Художник на стезе своего искусства подчинен своего рода аскезе, которая может требовать героических жертв. Он не должен ни на йоту отклоняться от линии искусства, должен постоянно и бдительно остерегаться не только банального соблазна легкого пути и успеха, но и тысячи более изощренных искушений, не допускать ни малейшего ослабления внутреннего напряжения, ибо габитус убывает даже при простом перерыве в работе[669], даже при небрежности, из-за которой произведение не соответствует масштабу дарования[670]. Художник обязан трудиться ночами, блюсти свою чистоту, добровольно уходить с тучных, вспаханных земель на каменистую, неизведанную целину.

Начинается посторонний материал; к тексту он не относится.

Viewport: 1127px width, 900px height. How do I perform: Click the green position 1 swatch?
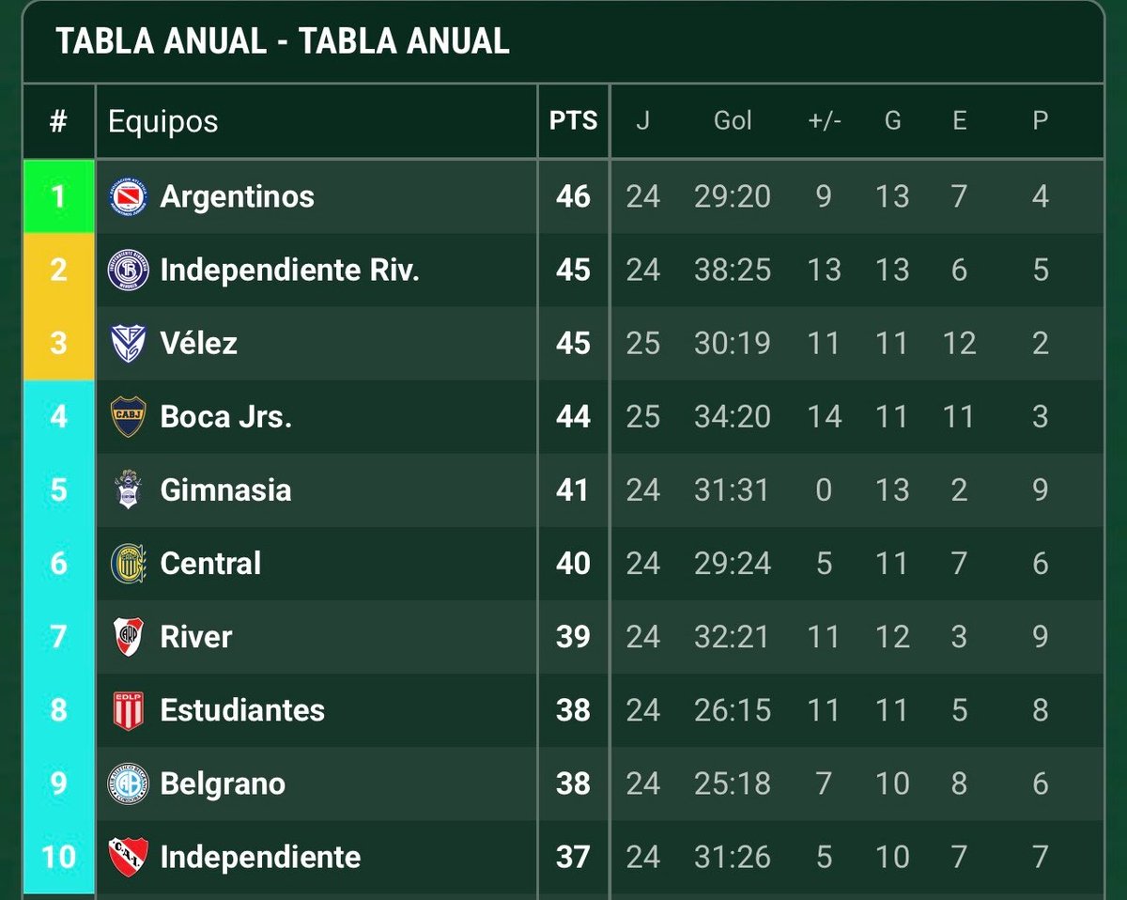58,196
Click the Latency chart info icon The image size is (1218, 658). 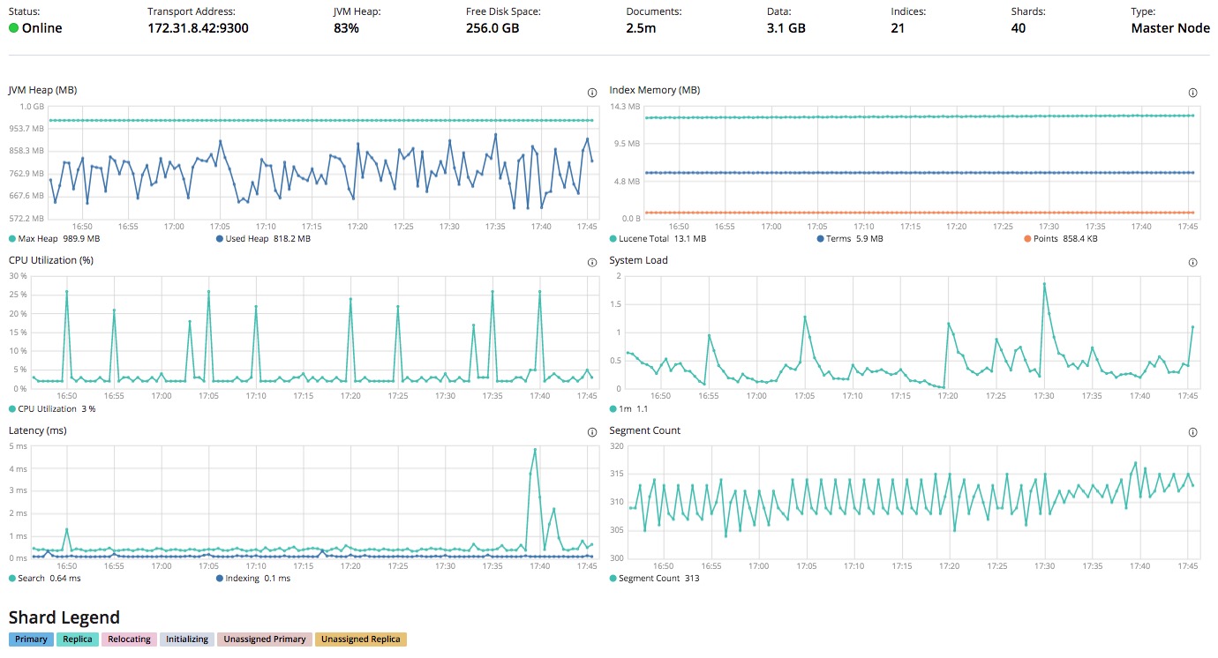pos(591,433)
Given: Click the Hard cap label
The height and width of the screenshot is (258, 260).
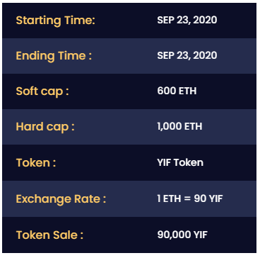Looking at the screenshot, I should point(45,127).
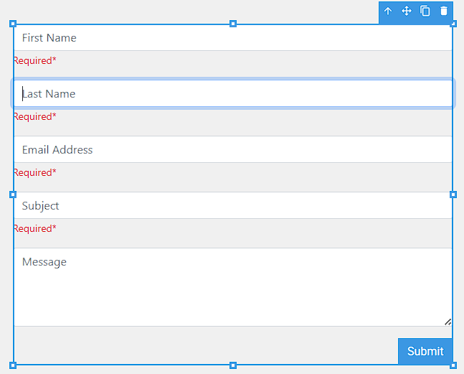Click the top-left resize handle

tap(13, 24)
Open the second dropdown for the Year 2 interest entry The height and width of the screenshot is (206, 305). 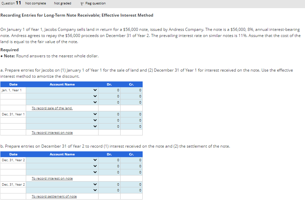pyautogui.click(x=95, y=166)
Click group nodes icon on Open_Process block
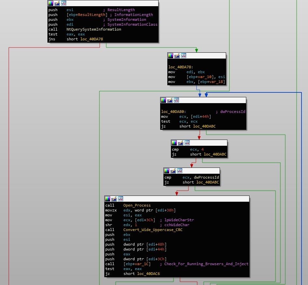Viewport: 308px width, 285px height. click(121, 199)
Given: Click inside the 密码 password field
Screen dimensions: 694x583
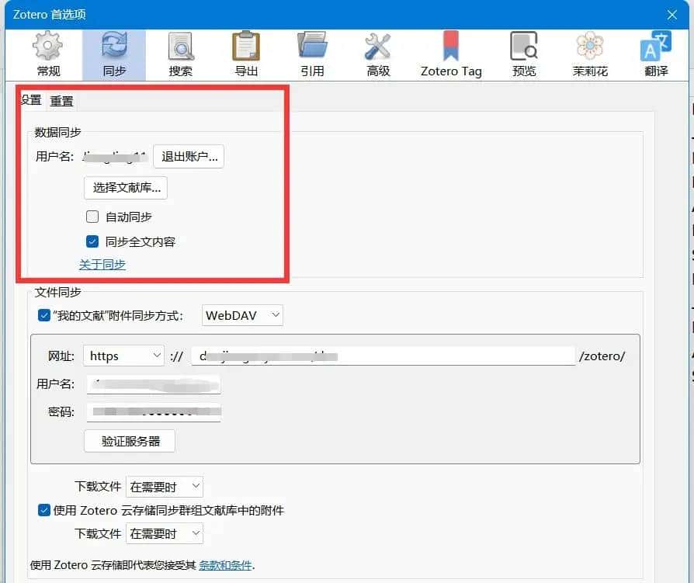Looking at the screenshot, I should [x=154, y=412].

Это сравнение придает художнику особое достоинство и объясняет, почему им восхищаются другие люди, но оно может и пагубным образом сбить его с толку, обратить драгоценный дар и душевные силы на призрачный путь, ubi aerugo et tinea demolitur[163*].
Собственно же благоразумие, оценивая все вещи в моральном аспекте и по отношению к благу человека, ни в чем не соприкасается с искусством. Оно, конечно, может судить произведение искусства в той мере, в какой это произведение затрагивает нравственность[672], но не вправе оценивать его с художественной стороны
В художественном произведении причудливо сталкиваются разноречивые добродетели. Благоразумие, которое рассматривает его с точки зрения морали, больше, чем искусство, заслуживает названия добродетели[673], ибо оно, как всякая нравственная добродетель, самым непосредственным образом делает человека лучше.
Однако, поскольку искусство ближе к созерцательным добродетелям и потому духовно богаче, оно представляет собой более благородный габитус, simpliciter loquendo, ilia virtus nobilior est, quae habet nobilius objectum[167*]. Благоразумие выше искусства в человеческом измерении. В абсолютном же измерении, метафизически, искусство, по крайней мере то искусство, которое устремлено к прекрасному и имеет созерцательный характер, неоспоримо выше благоразумия[674].
Этот конфликт усугубляется тем, что искусство не подвластно благоразумию, как, например, наука — мудрости, в силу несовпадения объектов. Все объекты искусства принадлежат только ему. Но над субъектом оно не властно. Здесь нет такого отчетливого разделения, как в объектных отношениях. Искусство и благоразумие на равных притязают на все, что выходит из-под руки человека. В поэтической или, если угодно, в профессиональной оценке благоразумие неправомочно. Зато ничто не ограничивает его права выносить оценки с точки зрения общечеловеческой нравственности и свободной воли — а это главное в субъективной стороне. Следовательно, для правильной оценки произведения необходимы обе эти добродетели.
Когда благоразумный человек, прочно стоящий на позиции морали, порицает произведение искусства, он уверен, что отстаивает от посягательств художника священную ценность — благо человека, и смотрит на художника как на дитя или на безумца. Художник же, с позиции своего духовного габитуса, уверен, что отстаивает не менее священную ценность — красоту, и презирает благоразумного, утверждая, вслед за Аристотелем: «Vita quae est secundum speculationem est melior quam quae secundum hominem»[675][169*].
Итак, художник и благоразумный человек не ладят друг с другом. Напротив, созерцатель и художник друг другу благоволят, так как оба, благодаря своему духовному габитусу, причастны высшей сфере. У них также общие враги. Созерцатель, чей предмет — определяющая все causa altissima[170*], знает цену и место искусства и понимает художника. Художник не в состоянии оценить всю значительность созерцателя, но догадывается о ней. Если он действительно любит прекрасное и если душа его не закоснела в пороке, он, как и созерцатель, почувствует любовь и красоту.